Fred Hiatt has written an important column in today’s Washington Post. Hiatt has taken the time to read and carefully analyze a report released by Senator John D. Rockefeller IV (D-W.VA), chairman of the Select Committee on Intelligence. Rockefeller’s charge, boiled down to its essence, is that President Bush and his Administration lied during the run-up to the war with Iraq.

“In making the case for war,” Rockefeller’s report says, “the administration repeatedly presented intelligence as fact when it was unsubstantiated, contradicted or even nonexistent.”

The problem with this claim, as Hiatt points out, is that in Rockefeller’s own report we learn that what President Bush said about Iraq’s nuclear weapons program, about biological weapons, production capability and mobile laboratories, about chemical weapons, and about Saddam’s alleged ties to terrorism were repeatedly “substantiated by intelligence information.” And Hiatt helpfully quotes from a statement by Rockefeller made in October 2002:

There has been some debate over how ‘imminent’ a threat Iraq poses. I do believe Iraq poses an imminent threat. I also believe after September 11, that question is increasingly outdated. . . . To insist on further evidence could put some of our fellow Americans at risk. Can we afford to take that chance? I do not think we can.

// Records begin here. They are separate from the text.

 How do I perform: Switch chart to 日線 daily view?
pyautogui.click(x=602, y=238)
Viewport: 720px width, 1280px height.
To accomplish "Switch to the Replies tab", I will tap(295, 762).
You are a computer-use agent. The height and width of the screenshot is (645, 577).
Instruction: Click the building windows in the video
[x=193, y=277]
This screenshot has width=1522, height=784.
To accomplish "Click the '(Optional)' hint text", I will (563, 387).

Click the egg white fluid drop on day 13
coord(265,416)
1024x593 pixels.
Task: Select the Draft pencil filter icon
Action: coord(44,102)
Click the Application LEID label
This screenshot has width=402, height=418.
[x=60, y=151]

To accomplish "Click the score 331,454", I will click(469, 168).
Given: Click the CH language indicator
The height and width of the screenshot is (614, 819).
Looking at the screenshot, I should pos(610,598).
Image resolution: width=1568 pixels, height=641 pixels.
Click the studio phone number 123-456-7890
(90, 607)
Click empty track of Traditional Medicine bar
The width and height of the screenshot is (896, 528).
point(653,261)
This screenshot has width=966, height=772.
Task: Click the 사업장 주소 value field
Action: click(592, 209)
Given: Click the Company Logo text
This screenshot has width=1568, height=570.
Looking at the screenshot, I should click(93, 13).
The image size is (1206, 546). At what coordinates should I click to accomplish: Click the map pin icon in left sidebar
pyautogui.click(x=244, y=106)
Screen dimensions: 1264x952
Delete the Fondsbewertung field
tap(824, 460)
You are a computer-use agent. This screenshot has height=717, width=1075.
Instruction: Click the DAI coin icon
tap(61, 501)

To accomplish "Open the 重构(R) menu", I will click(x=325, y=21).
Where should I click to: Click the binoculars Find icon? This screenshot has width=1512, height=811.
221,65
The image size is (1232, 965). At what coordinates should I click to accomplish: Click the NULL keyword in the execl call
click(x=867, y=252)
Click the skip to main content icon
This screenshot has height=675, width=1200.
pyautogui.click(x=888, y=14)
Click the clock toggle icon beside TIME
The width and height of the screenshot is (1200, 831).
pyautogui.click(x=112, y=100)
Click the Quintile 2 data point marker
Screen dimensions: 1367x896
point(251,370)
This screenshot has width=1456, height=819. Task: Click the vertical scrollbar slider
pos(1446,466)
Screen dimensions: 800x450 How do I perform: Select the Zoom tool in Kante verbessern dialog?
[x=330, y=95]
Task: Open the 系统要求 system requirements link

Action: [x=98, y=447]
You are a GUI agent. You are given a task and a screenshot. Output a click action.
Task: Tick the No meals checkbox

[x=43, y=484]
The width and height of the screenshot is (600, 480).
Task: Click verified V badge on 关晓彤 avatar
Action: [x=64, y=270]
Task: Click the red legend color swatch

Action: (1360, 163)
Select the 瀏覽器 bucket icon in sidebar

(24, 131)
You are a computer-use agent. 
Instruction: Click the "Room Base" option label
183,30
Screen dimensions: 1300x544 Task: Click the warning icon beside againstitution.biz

The Committee’s vice chairman, Senator Christopher S. Bond (R-Mo.), filed (with three other Republican senators) a minority dissent that includes many similar statements by other Democrats and points out that for all the partisan skewing of the Rockefeller report, “the reports essentially validate what we have been saying all along: that policymakers’ statements were substantiated by the intelligence.”

This judgment is consistent with the March 31, 2005 Report to the President by The Commission on the Intelligence Capabilities of the United States Regarding Weapons of Mass Destruction, also known as the Silberman-Robb Report, which stated

The Intelligence Community’s Iraq assessments were … riddled with errors. Contrary to what some defenders of the Intelligence Community have since asserted, these errors were not the result of a few harried months in 2002. Most of the fundamental errors were made and communicated to policymakers well before the now-infamous NIE of October 2002, and were not corrected in the months between the NIE and the start of the war. They were not isolated or random failings. Iraq had been an intelligence challenge at the forefront of U.S. attention for over a decade. It was a known adversary that had already fought one war with the United States and seemed increasingly likely to fight another. But, after ten years of effort, the Intelligence Community still had no good intelligence on the status of Iraq’s weapons programs.

Hiatt points out that some in the Bush Administration spoke with too much certainty at times, but that is a world apart from intentionally misleading people. And Hiatt’s larger point is also correct:

the phony “Bush lied” story line distracts from the biggest prewar failure: the fact that so much of the intelligence upon which Bush and Rockefeller and everyone else relied turned out to be tragically, catastrophically wrong. And it trivializes a double dilemma that President Bill Clinton faced before Bush and that President Obama or McCain may well face after: when to act on a threat in the inevitable absence of perfect intelligence and how to mobilize popular support for such action, if deemed essential for national security, in a democracy that will always, and rightly, be reluctant.

The intelligence failure that preceded the Iraq war was enormously costly, and it’s certainly reasonable to argue that some of those mistakes should have been caught in advance. It’s worth noting, though, that even so respected a figure as Secretary of State Colin Powell, who went to the CIA for four days and three nights in an effort to ensure that the claims he was about to make in his February 5, 2003 speech to the U.N. were accurate, got a great deal wrong.

The case for going to war with Iraq was made in good faith — and while the war will never be popular, a good outcome in Iraq could redeem the original decision. It simply depends on what unfolds in Iraq over the next several years. Regardless, reforming and improving our intelligence agencies should rank as among the highest priorities of the next Administration. If we don’t, America’s leaders will be forced to make enormously consequential decisions while flying blind. And that’s a very bad, and dangerous, position to put them in.